Saved data entries:
- - - - -
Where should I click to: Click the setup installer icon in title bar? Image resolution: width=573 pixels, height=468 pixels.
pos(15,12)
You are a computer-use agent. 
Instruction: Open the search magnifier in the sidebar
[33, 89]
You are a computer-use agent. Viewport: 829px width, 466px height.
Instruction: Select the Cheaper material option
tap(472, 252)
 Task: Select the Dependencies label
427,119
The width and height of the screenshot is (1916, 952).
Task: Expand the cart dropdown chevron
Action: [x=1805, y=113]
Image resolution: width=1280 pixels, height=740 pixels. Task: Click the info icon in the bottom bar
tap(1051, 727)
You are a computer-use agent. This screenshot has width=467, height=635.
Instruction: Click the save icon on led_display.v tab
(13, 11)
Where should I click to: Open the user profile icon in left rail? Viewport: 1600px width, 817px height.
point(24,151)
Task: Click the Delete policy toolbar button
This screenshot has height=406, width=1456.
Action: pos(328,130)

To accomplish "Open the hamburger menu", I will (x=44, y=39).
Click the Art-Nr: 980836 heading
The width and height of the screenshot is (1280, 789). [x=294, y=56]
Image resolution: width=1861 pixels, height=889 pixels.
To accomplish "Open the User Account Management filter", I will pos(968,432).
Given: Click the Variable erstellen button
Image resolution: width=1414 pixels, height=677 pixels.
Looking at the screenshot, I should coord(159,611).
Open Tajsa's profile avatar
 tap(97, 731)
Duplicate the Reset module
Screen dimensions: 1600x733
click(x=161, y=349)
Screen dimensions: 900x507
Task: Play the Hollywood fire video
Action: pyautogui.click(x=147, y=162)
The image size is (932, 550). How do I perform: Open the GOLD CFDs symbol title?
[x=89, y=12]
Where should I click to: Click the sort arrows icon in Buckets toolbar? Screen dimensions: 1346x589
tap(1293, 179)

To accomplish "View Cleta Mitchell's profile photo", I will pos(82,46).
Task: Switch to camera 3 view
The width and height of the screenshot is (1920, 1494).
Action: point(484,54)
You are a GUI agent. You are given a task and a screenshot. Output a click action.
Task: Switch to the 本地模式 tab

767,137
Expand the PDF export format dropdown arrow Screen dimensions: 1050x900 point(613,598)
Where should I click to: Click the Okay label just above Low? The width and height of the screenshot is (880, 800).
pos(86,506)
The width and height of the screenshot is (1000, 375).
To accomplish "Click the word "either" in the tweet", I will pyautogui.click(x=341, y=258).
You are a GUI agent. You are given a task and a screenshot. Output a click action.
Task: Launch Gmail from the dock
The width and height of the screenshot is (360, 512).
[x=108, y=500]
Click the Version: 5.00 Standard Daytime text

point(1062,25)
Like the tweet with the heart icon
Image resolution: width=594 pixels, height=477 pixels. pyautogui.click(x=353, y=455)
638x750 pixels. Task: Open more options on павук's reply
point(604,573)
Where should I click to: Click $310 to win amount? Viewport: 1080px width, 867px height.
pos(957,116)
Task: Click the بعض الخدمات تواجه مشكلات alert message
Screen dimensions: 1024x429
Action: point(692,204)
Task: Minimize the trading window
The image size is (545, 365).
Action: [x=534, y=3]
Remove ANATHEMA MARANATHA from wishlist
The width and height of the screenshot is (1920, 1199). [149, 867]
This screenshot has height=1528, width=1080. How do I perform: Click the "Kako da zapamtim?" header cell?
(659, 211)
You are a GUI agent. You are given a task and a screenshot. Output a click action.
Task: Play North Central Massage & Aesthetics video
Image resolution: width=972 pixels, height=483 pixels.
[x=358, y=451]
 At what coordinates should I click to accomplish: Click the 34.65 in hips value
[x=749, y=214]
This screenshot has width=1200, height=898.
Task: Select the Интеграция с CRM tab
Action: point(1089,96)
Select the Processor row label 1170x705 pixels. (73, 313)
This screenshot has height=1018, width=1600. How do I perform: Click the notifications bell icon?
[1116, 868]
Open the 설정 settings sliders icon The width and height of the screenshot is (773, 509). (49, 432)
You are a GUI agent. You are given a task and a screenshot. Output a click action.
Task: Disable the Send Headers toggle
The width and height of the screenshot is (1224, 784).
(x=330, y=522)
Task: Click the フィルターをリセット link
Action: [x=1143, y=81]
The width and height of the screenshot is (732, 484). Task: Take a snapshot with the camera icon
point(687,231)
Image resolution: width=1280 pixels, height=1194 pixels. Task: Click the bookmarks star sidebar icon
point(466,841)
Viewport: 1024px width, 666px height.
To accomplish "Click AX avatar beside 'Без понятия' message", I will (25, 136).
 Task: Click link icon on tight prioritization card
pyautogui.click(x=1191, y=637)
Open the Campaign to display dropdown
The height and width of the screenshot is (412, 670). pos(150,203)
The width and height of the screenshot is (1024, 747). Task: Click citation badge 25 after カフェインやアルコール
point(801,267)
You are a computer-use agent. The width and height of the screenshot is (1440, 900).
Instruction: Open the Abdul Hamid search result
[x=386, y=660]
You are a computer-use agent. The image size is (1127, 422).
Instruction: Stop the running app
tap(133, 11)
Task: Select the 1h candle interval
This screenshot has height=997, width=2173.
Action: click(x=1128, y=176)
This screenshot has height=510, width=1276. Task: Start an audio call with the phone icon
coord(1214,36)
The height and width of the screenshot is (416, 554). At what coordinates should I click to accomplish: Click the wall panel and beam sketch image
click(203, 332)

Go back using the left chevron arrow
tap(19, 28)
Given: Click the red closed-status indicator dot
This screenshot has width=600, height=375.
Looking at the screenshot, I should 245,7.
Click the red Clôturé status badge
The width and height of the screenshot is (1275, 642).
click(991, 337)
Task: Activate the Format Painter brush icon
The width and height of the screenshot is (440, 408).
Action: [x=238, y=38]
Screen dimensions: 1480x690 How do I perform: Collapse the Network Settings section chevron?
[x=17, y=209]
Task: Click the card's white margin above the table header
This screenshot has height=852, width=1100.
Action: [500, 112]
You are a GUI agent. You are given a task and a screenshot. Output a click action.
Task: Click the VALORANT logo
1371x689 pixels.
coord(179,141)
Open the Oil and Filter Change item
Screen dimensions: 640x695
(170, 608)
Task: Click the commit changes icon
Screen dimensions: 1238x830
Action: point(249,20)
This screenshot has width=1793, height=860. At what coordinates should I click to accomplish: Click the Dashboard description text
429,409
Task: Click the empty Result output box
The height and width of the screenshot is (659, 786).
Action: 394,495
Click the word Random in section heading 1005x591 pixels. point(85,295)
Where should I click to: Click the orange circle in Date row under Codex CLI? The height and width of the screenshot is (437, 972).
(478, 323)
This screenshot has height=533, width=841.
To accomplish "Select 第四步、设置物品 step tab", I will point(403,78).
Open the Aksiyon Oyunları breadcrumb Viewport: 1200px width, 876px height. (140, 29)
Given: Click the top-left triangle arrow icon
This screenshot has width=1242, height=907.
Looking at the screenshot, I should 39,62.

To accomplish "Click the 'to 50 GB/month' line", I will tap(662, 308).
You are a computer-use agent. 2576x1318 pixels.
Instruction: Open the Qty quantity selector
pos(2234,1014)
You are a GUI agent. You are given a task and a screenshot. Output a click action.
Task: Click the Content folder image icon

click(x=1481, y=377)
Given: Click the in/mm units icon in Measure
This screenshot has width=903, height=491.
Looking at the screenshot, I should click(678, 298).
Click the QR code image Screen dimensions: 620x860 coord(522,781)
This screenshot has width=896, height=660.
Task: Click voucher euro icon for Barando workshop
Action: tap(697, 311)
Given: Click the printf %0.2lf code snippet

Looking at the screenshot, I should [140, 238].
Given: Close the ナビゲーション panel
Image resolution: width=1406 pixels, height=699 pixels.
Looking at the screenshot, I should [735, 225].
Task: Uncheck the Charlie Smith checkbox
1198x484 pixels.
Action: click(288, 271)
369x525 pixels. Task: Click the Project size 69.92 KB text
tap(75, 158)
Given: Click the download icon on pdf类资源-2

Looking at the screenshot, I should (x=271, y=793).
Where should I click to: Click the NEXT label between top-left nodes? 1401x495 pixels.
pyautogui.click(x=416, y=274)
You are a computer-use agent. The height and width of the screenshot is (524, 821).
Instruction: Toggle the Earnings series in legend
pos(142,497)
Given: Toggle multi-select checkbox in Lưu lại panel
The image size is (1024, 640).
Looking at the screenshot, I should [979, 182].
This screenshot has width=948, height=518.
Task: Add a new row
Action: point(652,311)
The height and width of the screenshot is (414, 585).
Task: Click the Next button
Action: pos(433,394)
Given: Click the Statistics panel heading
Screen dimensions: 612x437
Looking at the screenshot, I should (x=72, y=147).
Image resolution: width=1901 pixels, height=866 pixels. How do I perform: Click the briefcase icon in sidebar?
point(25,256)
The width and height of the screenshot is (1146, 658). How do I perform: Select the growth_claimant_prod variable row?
- - - - -
Activity
Only the lines above from the one with "Select the Processor" through the one with "Open the 설정" should be duplicated, character for character.

Exercise output
Select the Processor row label 1170x705 pixels. (73, 313)
This screenshot has height=1018, width=1600. How do I perform: Click the notifications bell icon?
[1116, 868]
Open the 설정 settings sliders icon The width and height of the screenshot is (773, 509). (49, 432)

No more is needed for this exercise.